Sue Shea, a church volunteer, and Glenn Cote, a church member and owner of Aroma Joe’s coffee, also were on hand, to offer coffee to those dropping by.
Cars zoomed past the church quickly.
Chances are that motorists didn’t see the sign posted near the entrance to the church’s driveway. The church also extended the invitation, by posting signs in nearby neighborhoods, welcoming people to drop by to receive some ashes and a free cup of Joe.
But, there weren’t many takers on Ash Wednesday morning.
Still, the ministers and the volunteers weren’t discouraged.
“I just love to be part of what God is calling us to do,” said Cote. “Part of his commandment is to go out and to serve, and to make disciplines. So, we’re hopefully able to do that,” he said.
Shea has belonged to the church since its inception in 1959, when it was located in Lutz before moving to Land O’ Lakes in 1974.
“I am a servant,” Shea said. “I am always excited about being able to serve the community, and share God’s love.”

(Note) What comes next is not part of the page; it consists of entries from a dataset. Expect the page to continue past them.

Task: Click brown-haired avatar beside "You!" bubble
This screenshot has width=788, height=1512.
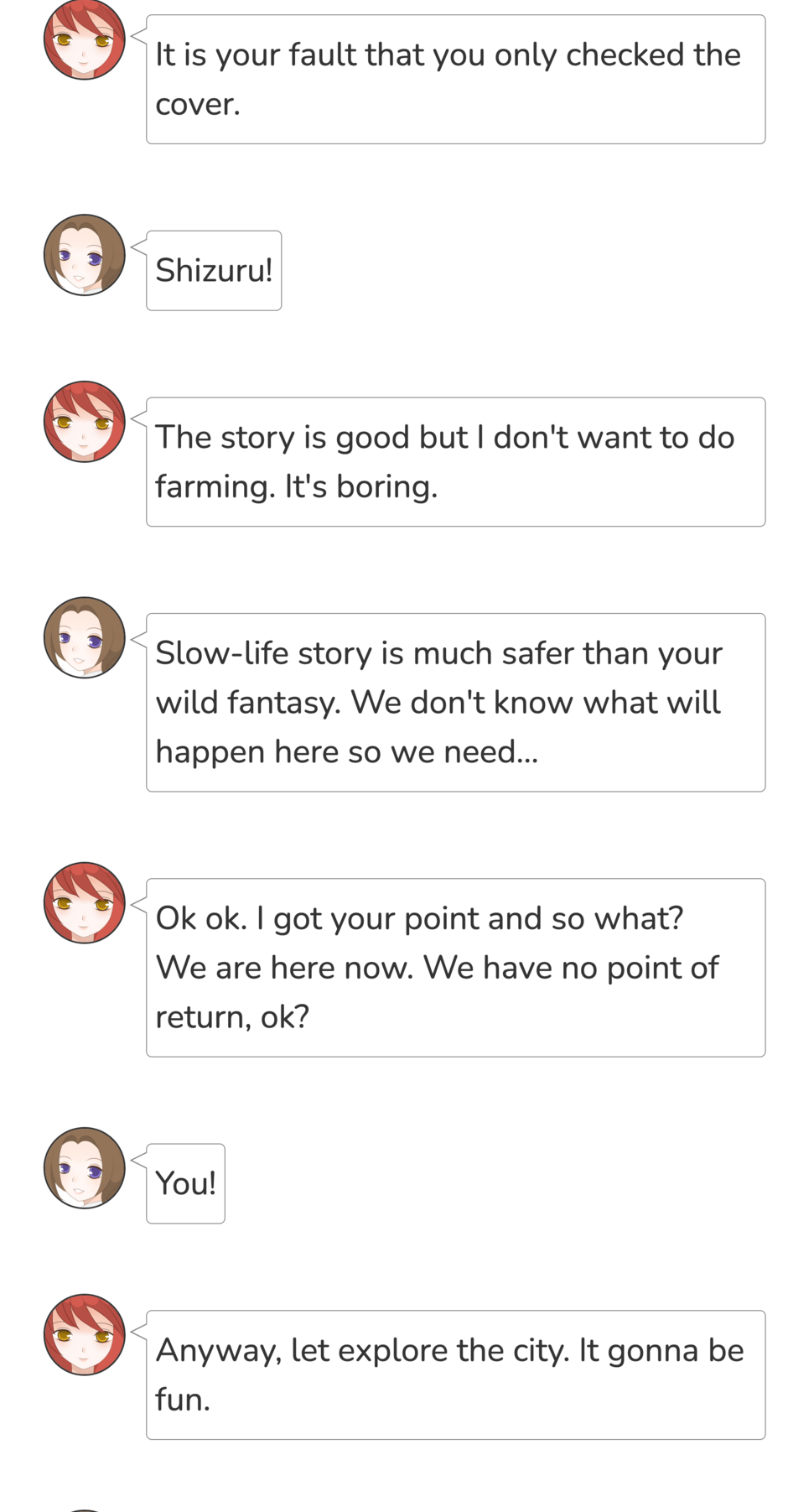Action: [84, 1167]
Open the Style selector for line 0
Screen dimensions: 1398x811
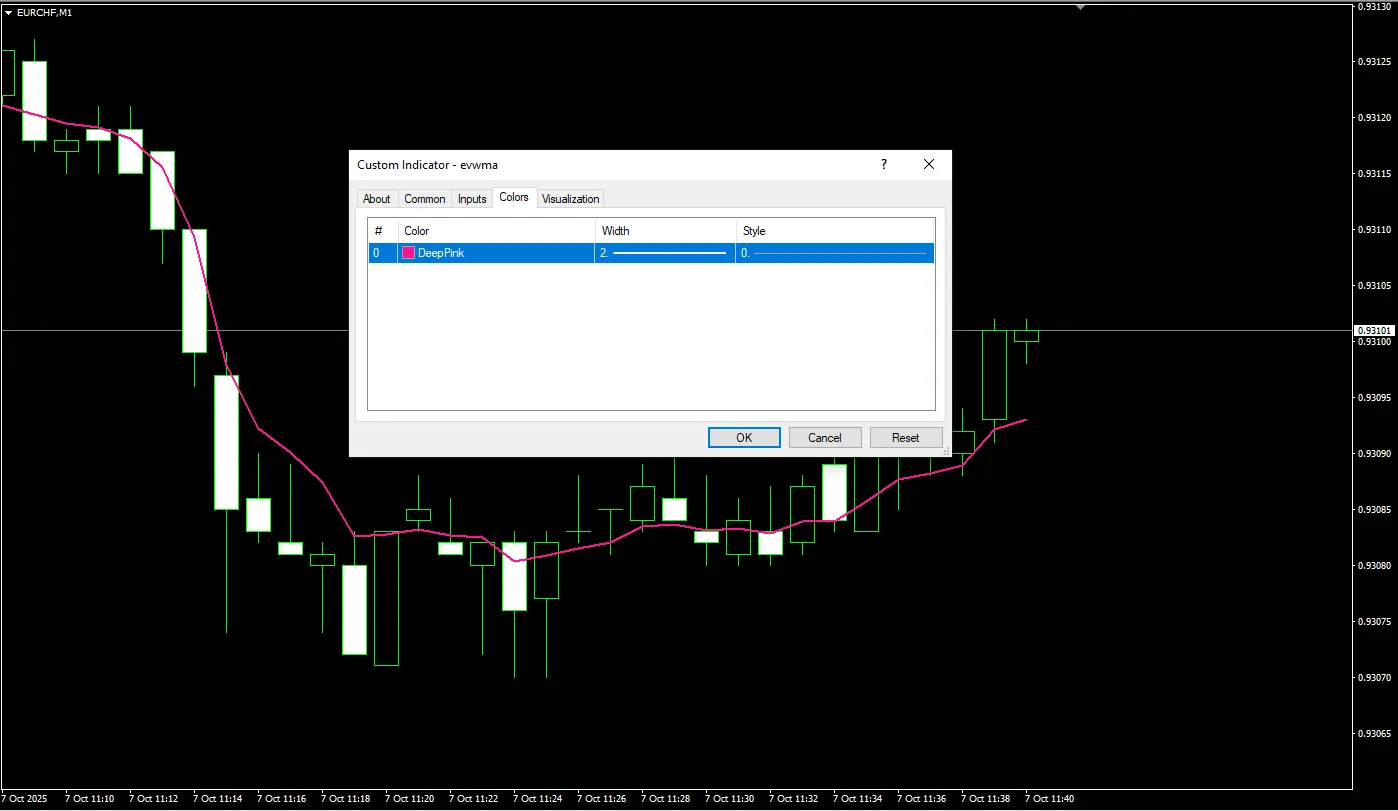click(835, 253)
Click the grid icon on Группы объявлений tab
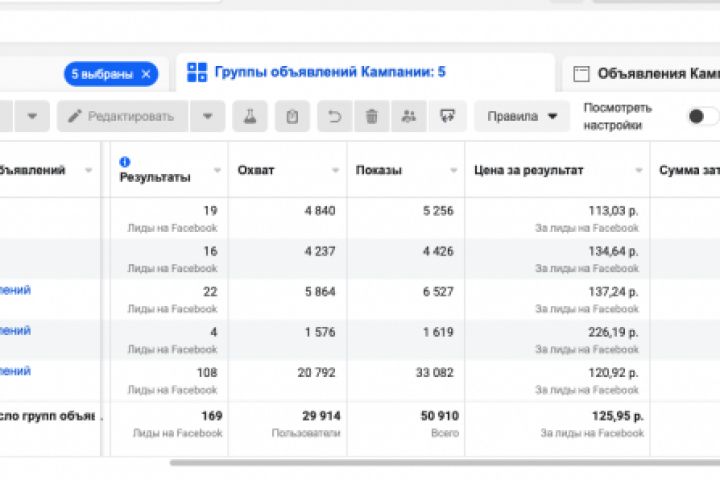 coord(196,72)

Rev. White said the church’s efforts are in response to the impacts of COVID-19.
“These are different times. You’ve got to offer things, to hopefully reach out to the community,” White said.
The outreach, Pastor Grills said, is a sign that the church desires to go out to the people.
“It’s not about people coming inside the walls,” Grills said.
He added, it’s a chance for motorists streaming by to see, “we’re out here — at least attempting, meaning well.”
“It’s an opportunity to pray for every car that goes by,” Grills said, and “that’s certainly what we’ll do, when we close up here, we’ll spend some time in prayer.”